Gogo’s 5G plans slip to 2022
March 16, 2021
By Chris Forrester
In Flight Connectivity (IFC) specialist Gogo says it will not deploy its 5G network this year as originally planned and that availability will slip to 2022.
The news emerged during Gogo’s Q4 2020 financial statement. Revenues were $77.6 million for the quarter, up 17 per cent on Q3, but down some 10 per cent on Q4 2019.
Gogo is now an all-business aviation connectivity company. It sold its consumer aircraft business to Intelsat last year for $400 million. Gogo’s business division’s monthly Average Revenue per Aircraft grew 2 per cent from $2996 to $3069.

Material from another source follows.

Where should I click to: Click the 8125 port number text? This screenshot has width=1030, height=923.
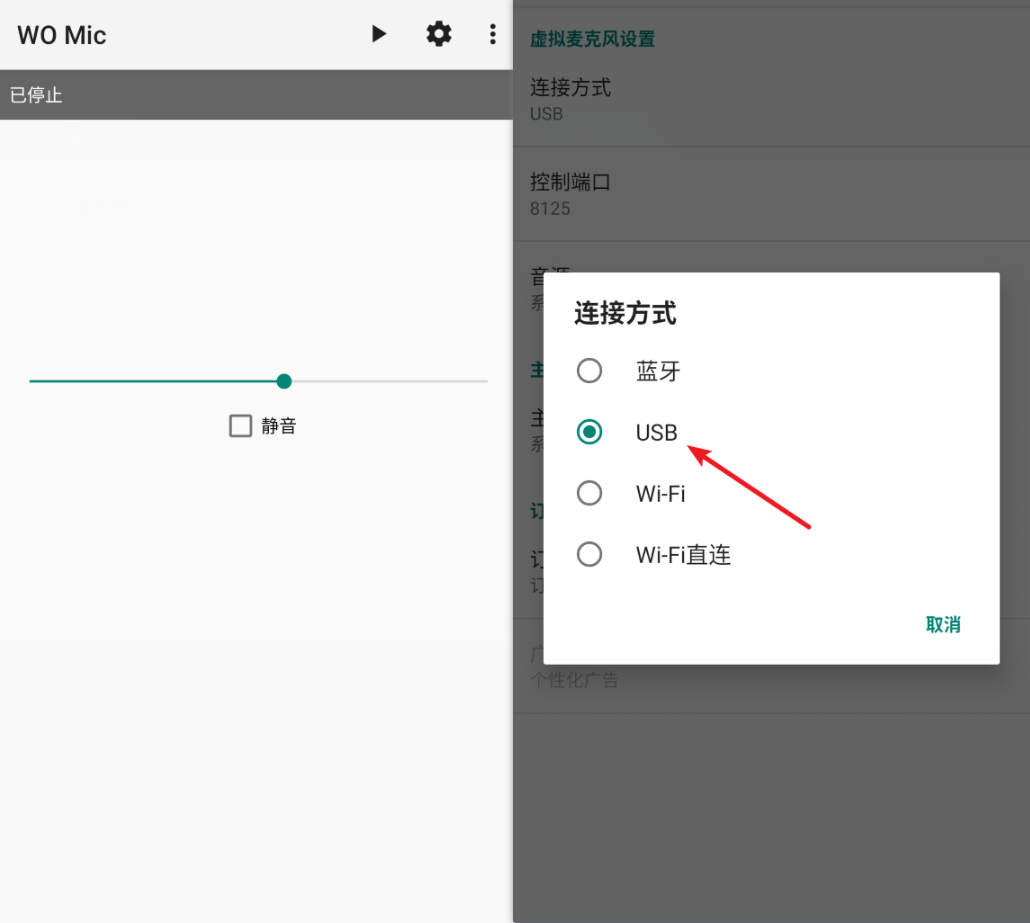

“We’re extremely pleased with the progress our team and our partners Cisco, Airspan, and FIRST RF have made on this project. However, as is true of many projects in the telecom and satellite space our schedule has slipped, primarily because of a supply chain delay for one particular microchip. And we now expect to deploy the network in 2022 instead of 2021,” CEO Oakley Thorne said.
Business jets, which are now the backbone of Gogo’s business, are increasingly fitted with Gogo’s Avance equipment which integrates a built-in smart router to handle cockpit data as well as passenger connectivity.

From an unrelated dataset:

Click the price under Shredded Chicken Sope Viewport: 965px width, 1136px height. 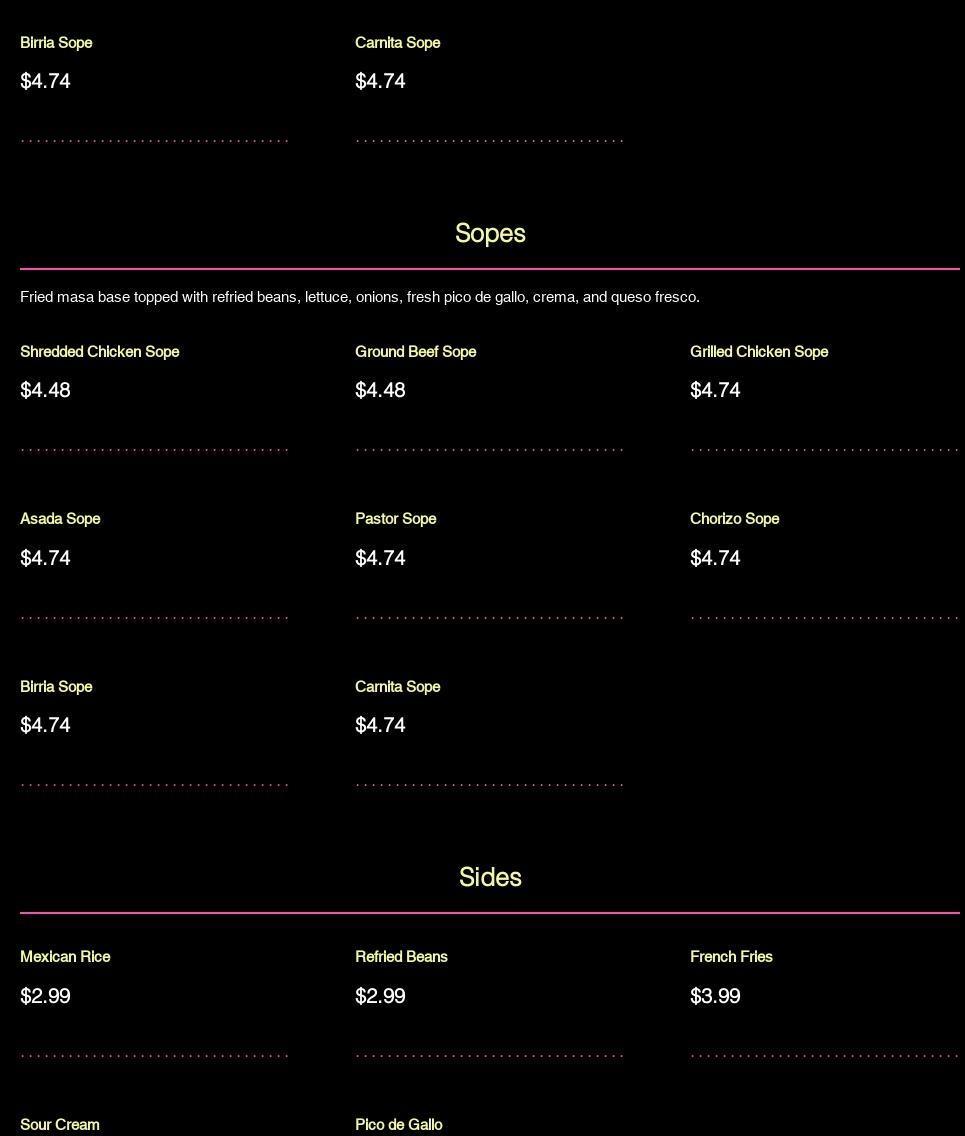45,390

Thorne explained the Avance technology, saying: “It can aggregate multiple bearers or multiple networks into one channel, or SSID [Service Set IDentifier], if one wants to expand capacity for certain users on the airplane. It’s engineered to be extensible, easily supporting the addition of new products and features, which soon we’ll be able to load over the air,” Thorne said.
Gogo entered 2020 with 5,669 subscribers to its North American IFC network and finished the year increasing that number to 5,778. Gogo data consumption per flight through the first two months of the year was also 20 per cent above the average consumption that occurred during the same period a year ago.